— REQUIREMENT —
Return, without anything added, the lines from the one containing "This screenshot has height=427, width=641." through the end of the entries below, exactly as written.
╭─ DATASET EXCERPTS
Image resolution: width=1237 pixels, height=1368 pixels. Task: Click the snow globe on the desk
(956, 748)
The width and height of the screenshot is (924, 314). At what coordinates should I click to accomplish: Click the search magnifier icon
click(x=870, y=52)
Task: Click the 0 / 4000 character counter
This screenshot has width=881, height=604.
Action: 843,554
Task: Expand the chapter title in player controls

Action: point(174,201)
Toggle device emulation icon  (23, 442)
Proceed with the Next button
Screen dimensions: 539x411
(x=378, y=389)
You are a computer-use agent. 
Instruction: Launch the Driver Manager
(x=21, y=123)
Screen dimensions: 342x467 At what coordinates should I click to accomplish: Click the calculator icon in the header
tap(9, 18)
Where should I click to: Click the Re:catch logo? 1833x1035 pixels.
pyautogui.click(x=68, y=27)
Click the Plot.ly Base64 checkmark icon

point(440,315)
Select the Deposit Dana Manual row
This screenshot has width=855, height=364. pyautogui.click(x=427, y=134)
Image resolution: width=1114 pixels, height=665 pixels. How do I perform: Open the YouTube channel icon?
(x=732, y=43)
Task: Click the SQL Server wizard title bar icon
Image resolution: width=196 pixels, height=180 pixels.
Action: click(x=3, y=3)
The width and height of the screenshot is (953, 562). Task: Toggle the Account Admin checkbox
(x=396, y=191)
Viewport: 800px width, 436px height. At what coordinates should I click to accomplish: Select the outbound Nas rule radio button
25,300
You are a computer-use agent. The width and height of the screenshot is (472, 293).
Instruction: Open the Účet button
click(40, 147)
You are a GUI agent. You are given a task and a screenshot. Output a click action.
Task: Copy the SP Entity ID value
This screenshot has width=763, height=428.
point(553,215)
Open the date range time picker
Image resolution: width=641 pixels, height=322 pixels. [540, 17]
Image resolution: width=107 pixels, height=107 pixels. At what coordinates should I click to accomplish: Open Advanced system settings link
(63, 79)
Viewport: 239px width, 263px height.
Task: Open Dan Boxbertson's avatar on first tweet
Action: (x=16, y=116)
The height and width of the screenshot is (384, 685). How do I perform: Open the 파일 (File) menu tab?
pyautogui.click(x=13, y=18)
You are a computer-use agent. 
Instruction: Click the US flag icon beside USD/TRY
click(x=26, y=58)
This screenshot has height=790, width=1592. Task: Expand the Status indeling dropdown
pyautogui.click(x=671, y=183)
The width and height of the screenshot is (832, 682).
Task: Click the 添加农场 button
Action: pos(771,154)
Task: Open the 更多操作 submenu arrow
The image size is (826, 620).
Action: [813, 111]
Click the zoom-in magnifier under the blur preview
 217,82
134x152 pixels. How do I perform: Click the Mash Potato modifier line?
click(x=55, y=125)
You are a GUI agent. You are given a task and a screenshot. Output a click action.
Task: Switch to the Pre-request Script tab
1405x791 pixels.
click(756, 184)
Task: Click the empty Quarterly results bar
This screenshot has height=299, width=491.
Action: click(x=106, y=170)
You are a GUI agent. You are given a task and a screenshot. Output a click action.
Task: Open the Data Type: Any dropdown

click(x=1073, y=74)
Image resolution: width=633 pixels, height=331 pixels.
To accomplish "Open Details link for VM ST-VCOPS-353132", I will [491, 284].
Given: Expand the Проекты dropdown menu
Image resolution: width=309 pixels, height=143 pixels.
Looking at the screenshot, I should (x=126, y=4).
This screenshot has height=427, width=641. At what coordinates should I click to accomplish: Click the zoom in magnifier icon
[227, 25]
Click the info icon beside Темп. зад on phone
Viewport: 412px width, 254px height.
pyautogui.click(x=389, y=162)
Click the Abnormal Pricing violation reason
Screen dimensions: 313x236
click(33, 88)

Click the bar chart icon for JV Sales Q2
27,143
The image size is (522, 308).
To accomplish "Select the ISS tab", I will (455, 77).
╰─
— SOLUTION BELOW —
This screenshot has height=427, width=641. At what coordinates should I click to accomplish: Click the zoom in magnifier icon
[227, 25]
Click the info icon beside Темп. зад on phone
Viewport: 412px width, 254px height.
pyautogui.click(x=389, y=162)
Click the Abnormal Pricing violation reason
Screen dimensions: 313x236
click(33, 88)

Click the bar chart icon for JV Sales Q2
27,143
The image size is (522, 308).
To accomplish "Select the ISS tab", I will (455, 77).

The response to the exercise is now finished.